Pour que le contenu du traité soit le plus efficace possible pour les femmes et les communautés affectées, le texte doit encore être renforcé et mieux définir les protections, l’accès aux recours et aux dispositions qui concernent les activités des entreprises dans des situations de conflit. À ce titre, la Coalition F4BT a rédigé des propositions détaillées sur le texte du projet de traité, qui sont accessibles ici.
Un aspect indispensable du projet de texte porte sur les obligations des États dans les cas où les gouvernements s’engagent dans des contrats ou des activités commerciales avec des entreprises (p. ex. des partenariats public-privé, des approvisionnements publics, la privatisation de services ou l’investissement en utilisant un fonds souverain) ou d’autres États (en tant que membres d’institutions multilatérales telles que la Banque mondiale qui traite de questions commerciales, ainsi que lors de la conclusion d’accords de commerce ou d’investissement).
Il y a, en outre, un besoin de protections du fait de l’influence croissante des groupes de pression commerciaux représentant les intérêts économiques et commerciaux au niveau de la gouvernance. Certaines dispositions pourraient, par exemple, dans le cadre du traité, protéger efficacement la capacité des États et leur devoir d’agir dans l’intérêt public et de veiller à la protection contre l’emprise des entreprises (soit l’influence exagérée des intérêts économiques et commerciaux sur les politiques publiques et les lois).
Et que se passe-t-il maintenant?
Les négociations ayant lieu tous les ans, la période entre deux sessions est cruciale pour parvenir à un consensus et peaufiner les principales dispositions du texte. Alors que l’on constate une augmentation des violences à l’égard des communautés affectées, une poursuite des violations des droits et un accès très restreint à la justice et aux recours, les gouvernements doivent prendre des décisions qui répondent aux besoins des populations, protègent les plus faibles et promeuvent des politiques qui limitent les inégalités croissantes et favorisent la justice sociale.
Une pandémie n’est pas le moment de laisser les élites commerciales et corporatives s’emparer d’encore plus de pouvoir.

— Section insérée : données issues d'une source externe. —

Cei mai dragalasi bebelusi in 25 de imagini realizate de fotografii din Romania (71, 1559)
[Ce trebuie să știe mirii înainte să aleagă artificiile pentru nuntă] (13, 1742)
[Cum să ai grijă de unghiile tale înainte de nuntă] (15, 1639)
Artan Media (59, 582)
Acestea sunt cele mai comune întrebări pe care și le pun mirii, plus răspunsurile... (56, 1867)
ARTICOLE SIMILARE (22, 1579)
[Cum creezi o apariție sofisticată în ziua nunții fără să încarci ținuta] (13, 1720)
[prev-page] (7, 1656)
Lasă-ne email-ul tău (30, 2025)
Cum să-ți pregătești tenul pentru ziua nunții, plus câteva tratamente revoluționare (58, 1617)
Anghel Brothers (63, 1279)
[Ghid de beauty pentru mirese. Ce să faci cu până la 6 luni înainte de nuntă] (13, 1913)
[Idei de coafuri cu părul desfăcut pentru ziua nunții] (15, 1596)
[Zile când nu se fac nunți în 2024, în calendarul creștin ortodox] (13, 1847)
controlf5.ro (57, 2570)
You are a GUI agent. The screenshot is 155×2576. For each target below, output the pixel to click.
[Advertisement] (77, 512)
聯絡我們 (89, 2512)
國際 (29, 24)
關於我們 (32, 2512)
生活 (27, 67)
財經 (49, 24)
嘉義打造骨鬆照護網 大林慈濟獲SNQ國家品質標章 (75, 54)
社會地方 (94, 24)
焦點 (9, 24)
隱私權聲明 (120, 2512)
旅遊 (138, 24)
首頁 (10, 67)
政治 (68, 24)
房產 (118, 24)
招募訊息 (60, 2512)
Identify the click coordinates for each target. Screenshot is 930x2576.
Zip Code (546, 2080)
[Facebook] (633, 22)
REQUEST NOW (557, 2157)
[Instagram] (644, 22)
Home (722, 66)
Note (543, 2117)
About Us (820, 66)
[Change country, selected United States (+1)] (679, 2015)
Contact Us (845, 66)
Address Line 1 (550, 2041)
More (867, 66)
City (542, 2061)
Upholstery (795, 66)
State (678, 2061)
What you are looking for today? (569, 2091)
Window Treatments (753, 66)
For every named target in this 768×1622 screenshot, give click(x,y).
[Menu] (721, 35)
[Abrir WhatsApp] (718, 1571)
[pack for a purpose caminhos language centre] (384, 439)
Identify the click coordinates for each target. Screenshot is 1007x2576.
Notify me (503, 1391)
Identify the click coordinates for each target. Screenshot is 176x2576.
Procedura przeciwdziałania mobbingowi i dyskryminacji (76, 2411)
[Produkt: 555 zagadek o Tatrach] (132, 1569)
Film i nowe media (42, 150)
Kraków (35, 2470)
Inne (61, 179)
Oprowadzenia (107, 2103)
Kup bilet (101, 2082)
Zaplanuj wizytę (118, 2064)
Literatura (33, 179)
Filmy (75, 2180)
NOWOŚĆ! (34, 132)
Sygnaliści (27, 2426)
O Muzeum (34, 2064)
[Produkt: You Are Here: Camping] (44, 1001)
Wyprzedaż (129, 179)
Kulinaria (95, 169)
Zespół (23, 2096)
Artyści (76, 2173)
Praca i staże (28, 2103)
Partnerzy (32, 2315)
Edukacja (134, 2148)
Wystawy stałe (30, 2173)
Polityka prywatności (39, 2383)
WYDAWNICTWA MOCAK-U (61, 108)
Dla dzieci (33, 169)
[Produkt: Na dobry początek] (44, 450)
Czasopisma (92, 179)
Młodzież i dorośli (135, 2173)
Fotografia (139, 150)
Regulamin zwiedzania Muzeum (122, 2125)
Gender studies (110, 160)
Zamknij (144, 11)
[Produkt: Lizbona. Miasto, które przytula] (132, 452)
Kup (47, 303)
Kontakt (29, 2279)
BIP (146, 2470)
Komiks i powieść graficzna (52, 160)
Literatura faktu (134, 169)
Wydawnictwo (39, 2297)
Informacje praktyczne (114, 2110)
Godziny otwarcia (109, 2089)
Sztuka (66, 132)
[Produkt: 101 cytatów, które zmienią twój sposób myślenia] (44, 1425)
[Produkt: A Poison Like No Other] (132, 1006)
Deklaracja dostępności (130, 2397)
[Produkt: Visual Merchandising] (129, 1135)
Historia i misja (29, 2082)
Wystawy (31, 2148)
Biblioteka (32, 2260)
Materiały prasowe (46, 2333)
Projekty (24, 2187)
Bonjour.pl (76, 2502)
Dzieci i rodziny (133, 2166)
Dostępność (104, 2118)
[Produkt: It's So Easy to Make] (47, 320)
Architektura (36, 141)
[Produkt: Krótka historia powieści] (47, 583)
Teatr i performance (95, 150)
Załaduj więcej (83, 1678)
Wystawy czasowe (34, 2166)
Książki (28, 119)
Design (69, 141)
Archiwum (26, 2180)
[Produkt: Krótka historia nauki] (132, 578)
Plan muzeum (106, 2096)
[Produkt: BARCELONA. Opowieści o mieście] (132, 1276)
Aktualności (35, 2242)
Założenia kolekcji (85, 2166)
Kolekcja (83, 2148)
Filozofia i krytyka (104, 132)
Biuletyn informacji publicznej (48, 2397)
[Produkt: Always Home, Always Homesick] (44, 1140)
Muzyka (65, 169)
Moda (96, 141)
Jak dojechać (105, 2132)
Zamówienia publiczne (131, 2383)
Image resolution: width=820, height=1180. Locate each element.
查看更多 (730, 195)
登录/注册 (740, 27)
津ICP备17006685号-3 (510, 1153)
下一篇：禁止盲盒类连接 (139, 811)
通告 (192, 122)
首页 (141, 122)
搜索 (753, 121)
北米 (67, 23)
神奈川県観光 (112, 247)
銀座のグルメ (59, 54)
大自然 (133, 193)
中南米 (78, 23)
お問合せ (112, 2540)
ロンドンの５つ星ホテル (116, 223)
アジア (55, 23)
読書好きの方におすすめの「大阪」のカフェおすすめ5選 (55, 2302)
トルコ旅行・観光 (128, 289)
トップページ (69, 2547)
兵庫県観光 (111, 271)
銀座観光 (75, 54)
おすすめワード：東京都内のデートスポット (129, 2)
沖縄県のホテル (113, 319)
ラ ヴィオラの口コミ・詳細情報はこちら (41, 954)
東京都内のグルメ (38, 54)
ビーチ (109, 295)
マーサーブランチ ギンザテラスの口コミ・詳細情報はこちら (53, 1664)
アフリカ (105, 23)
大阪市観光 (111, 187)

Cela ne devrait pas être une possibilité.
Rejoignez la coalition Féministes pour un traité contraignant et d’autres mouvements de la société civile qui défendent une meilleure protection des droits humains, un accès effectif à des recours et la fin de l’impunité des entreprises.
En tant que féministes, nous n’abandonnerons tout simplement pas nos réclamations et poursuivrons nos efforts en vue de l’obtention d’un traité ambitieux qui réglemente le pouvoir corporatif.